Task directions.
Reproduce all of the data below word for word, changing nothing.

Stored data.

# # # # #

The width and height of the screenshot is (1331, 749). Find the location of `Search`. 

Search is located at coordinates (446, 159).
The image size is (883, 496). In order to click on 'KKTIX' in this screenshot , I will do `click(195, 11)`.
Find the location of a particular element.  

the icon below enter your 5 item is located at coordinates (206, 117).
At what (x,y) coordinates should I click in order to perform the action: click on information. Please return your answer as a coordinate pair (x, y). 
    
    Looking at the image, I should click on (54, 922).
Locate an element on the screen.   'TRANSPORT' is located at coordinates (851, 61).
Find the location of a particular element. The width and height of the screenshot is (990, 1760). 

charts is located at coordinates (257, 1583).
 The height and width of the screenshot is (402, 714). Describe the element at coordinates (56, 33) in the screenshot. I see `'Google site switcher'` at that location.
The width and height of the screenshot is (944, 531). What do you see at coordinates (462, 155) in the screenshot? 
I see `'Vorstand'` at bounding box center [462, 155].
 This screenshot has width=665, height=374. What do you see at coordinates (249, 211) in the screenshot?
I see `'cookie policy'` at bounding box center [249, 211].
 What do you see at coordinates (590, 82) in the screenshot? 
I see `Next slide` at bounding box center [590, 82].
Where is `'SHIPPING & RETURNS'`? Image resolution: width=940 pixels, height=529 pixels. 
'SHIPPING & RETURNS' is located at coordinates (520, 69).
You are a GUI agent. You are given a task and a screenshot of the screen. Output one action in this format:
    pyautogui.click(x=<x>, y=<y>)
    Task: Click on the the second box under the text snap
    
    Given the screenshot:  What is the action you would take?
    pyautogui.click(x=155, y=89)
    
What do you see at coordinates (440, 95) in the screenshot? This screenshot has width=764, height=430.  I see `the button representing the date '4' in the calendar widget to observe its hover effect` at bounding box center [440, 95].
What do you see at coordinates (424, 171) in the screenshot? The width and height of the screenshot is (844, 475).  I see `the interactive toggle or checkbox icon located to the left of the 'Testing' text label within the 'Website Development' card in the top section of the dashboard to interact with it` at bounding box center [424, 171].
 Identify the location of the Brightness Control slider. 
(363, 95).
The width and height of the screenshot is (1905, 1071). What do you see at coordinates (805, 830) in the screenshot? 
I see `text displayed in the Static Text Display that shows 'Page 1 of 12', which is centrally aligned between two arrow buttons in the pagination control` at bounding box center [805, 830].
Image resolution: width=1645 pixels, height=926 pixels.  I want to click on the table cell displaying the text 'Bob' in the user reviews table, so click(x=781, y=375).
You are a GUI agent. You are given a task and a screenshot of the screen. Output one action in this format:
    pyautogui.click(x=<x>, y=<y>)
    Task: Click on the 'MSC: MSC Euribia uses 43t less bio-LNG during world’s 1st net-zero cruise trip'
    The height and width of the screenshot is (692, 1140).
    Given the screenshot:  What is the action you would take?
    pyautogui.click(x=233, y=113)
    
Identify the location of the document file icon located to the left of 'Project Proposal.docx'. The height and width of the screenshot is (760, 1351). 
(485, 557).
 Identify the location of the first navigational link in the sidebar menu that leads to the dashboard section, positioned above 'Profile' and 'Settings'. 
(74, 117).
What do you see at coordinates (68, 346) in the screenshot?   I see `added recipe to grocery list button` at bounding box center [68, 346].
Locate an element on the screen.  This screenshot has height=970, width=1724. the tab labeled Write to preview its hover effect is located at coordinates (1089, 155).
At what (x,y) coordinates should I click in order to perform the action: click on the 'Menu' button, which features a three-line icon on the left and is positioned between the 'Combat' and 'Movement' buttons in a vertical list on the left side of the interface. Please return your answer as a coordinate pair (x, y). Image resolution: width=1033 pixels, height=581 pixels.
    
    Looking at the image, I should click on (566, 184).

# # # # #

Written response.
The width and height of the screenshot is (1331, 749). Find the location of `Search`. 

Search is located at coordinates (446, 159).
The image size is (883, 496). In order to click on 'KKTIX' in this screenshot , I will do `click(195, 11)`.
Find the location of a particular element.  

the icon below enter your 5 item is located at coordinates (206, 117).
At what (x,y) coordinates should I click in order to perform the action: click on information. Please return your answer as a coordinate pair (x, y). 
    
    Looking at the image, I should click on (54, 922).
Locate an element on the screen.   'TRANSPORT' is located at coordinates (851, 61).
Find the location of a particular element. The width and height of the screenshot is (990, 1760). 

charts is located at coordinates (257, 1583).
 The height and width of the screenshot is (402, 714). Describe the element at coordinates (56, 33) in the screenshot. I see `'Google site switcher'` at that location.
The width and height of the screenshot is (944, 531). What do you see at coordinates (462, 155) in the screenshot? 
I see `'Vorstand'` at bounding box center [462, 155].
 This screenshot has width=665, height=374. What do you see at coordinates (249, 211) in the screenshot?
I see `'cookie policy'` at bounding box center [249, 211].
 What do you see at coordinates (590, 82) in the screenshot? 
I see `Next slide` at bounding box center [590, 82].
Where is `'SHIPPING & RETURNS'`? Image resolution: width=940 pixels, height=529 pixels. 
'SHIPPING & RETURNS' is located at coordinates (520, 69).
You are a GUI agent. You are given a task and a screenshot of the screen. Output one action in this format:
    pyautogui.click(x=<x>, y=<y>)
    Task: Click on the the second box under the text snap
    
    Given the screenshot:  What is the action you would take?
    pyautogui.click(x=155, y=89)
    
What do you see at coordinates (440, 95) in the screenshot? This screenshot has width=764, height=430.  I see `the button representing the date '4' in the calendar widget to observe its hover effect` at bounding box center [440, 95].
What do you see at coordinates (424, 171) in the screenshot? The width and height of the screenshot is (844, 475).  I see `the interactive toggle or checkbox icon located to the left of the 'Testing' text label within the 'Website Development' card in the top section of the dashboard to interact with it` at bounding box center [424, 171].
 Identify the location of the Brightness Control slider. 
(363, 95).
The width and height of the screenshot is (1905, 1071). What do you see at coordinates (805, 830) in the screenshot? 
I see `text displayed in the Static Text Display that shows 'Page 1 of 12', which is centrally aligned between two arrow buttons in the pagination control` at bounding box center [805, 830].
Image resolution: width=1645 pixels, height=926 pixels.  I want to click on the table cell displaying the text 'Bob' in the user reviews table, so click(x=781, y=375).
You are a GUI agent. You are given a task and a screenshot of the screen. Output one action in this format:
    pyautogui.click(x=<x>, y=<y>)
    Task: Click on the 'MSC: MSC Euribia uses 43t less bio-LNG during world’s 1st net-zero cruise trip'
    The height and width of the screenshot is (692, 1140).
    Given the screenshot:  What is the action you would take?
    pyautogui.click(x=233, y=113)
    
Identify the location of the document file icon located to the left of 'Project Proposal.docx'. The height and width of the screenshot is (760, 1351). 
(485, 557).
 Identify the location of the first navigational link in the sidebar menu that leads to the dashboard section, positioned above 'Profile' and 'Settings'. 
(74, 117).
What do you see at coordinates (68, 346) in the screenshot?   I see `added recipe to grocery list button` at bounding box center [68, 346].
Locate an element on the screen.  This screenshot has height=970, width=1724. the tab labeled Write to preview its hover effect is located at coordinates (1089, 155).
At what (x,y) coordinates should I click in order to perform the action: click on the 'Menu' button, which features a three-line icon on the left and is positioned between the 'Combat' and 'Movement' buttons in a vertical list on the left side of the interface. Please return your answer as a coordinate pair (x, y). Image resolution: width=1033 pixels, height=581 pixels.
    
    Looking at the image, I should click on (566, 184).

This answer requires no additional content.